TO DO: Every line below that holds the string "click" must be copied.

======== RECORDED DATA ========

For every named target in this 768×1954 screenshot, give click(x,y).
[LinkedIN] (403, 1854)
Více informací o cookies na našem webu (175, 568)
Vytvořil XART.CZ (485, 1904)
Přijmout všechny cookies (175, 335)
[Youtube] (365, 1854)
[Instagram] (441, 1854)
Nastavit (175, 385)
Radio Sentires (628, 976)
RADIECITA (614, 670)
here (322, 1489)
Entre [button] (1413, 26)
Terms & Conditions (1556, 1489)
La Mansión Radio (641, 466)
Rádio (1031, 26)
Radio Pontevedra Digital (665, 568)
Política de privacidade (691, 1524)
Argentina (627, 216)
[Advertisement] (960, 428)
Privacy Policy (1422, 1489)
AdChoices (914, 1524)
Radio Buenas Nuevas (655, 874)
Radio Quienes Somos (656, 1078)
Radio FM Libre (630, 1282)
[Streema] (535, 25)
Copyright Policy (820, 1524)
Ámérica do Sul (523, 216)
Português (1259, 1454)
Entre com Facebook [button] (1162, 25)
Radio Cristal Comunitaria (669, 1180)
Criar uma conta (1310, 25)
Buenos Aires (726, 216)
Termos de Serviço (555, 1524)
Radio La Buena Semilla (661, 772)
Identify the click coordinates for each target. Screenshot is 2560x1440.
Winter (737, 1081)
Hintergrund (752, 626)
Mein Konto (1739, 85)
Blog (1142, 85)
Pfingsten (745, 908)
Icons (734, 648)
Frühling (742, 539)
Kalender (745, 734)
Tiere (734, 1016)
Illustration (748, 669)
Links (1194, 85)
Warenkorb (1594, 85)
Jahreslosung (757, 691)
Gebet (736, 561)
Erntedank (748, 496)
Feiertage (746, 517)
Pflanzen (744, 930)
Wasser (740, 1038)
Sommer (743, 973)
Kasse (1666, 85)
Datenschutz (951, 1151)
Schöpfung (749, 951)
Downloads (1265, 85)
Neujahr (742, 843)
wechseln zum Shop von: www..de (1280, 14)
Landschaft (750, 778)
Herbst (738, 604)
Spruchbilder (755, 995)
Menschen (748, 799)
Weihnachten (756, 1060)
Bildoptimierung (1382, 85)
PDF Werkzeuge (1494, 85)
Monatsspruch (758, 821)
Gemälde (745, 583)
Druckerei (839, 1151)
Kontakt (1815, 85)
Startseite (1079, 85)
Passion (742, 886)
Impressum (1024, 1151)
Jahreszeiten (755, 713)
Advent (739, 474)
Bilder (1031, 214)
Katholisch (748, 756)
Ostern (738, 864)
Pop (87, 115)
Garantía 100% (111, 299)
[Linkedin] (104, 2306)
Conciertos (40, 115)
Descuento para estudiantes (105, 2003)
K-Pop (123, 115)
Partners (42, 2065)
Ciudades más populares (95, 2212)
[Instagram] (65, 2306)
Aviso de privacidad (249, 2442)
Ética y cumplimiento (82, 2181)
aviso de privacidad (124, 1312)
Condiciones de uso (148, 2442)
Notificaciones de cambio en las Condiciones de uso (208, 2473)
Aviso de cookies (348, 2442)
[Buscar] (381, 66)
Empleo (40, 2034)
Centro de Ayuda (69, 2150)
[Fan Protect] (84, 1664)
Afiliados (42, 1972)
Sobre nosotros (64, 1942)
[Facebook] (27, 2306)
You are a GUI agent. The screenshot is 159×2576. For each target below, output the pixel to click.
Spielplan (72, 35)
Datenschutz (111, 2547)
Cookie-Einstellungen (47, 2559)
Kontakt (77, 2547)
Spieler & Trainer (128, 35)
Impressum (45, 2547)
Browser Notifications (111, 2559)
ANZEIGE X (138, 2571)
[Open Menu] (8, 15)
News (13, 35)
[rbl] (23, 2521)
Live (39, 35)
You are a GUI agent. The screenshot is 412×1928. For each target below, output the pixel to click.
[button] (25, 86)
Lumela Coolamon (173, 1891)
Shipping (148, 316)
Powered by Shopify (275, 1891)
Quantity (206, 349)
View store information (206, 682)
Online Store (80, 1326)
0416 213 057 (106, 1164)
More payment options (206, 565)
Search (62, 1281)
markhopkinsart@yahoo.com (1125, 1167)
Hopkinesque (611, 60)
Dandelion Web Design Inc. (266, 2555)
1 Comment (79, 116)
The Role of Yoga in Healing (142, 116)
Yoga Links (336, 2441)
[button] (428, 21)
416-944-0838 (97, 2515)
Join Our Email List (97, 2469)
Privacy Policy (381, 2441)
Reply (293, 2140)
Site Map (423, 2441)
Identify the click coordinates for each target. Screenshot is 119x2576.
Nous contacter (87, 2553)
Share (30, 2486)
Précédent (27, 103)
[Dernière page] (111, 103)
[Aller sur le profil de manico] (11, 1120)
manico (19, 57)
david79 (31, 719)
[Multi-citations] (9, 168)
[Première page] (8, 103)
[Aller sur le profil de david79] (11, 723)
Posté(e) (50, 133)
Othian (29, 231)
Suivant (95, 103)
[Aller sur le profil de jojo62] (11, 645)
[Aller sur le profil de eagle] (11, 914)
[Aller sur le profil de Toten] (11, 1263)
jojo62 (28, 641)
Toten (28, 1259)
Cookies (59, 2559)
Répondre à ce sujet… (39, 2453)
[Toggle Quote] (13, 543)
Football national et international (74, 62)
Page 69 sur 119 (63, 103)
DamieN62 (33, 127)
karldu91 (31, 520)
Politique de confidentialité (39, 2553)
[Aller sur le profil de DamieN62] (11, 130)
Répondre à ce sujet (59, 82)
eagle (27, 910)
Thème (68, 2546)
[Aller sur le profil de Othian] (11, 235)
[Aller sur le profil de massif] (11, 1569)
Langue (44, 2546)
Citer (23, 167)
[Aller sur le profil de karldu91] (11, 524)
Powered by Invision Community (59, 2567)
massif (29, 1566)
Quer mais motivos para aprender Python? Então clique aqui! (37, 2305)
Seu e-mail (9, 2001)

========

SOLUTION FOR THIS EXERCISE:
For every named target in this 768×1954 screenshot, give click(x,y).
Identify the click coordinates for each target. Screenshot is 2560x1440.
You are a GUI agent. The screenshot is 159×2576. For each target below, output the pixel to click.
You are a GUI agent. The screenshot is 412×1928. For each target below, output the pixel to click.
Identify the click coordinates for each target. Screenshot is 119x2576.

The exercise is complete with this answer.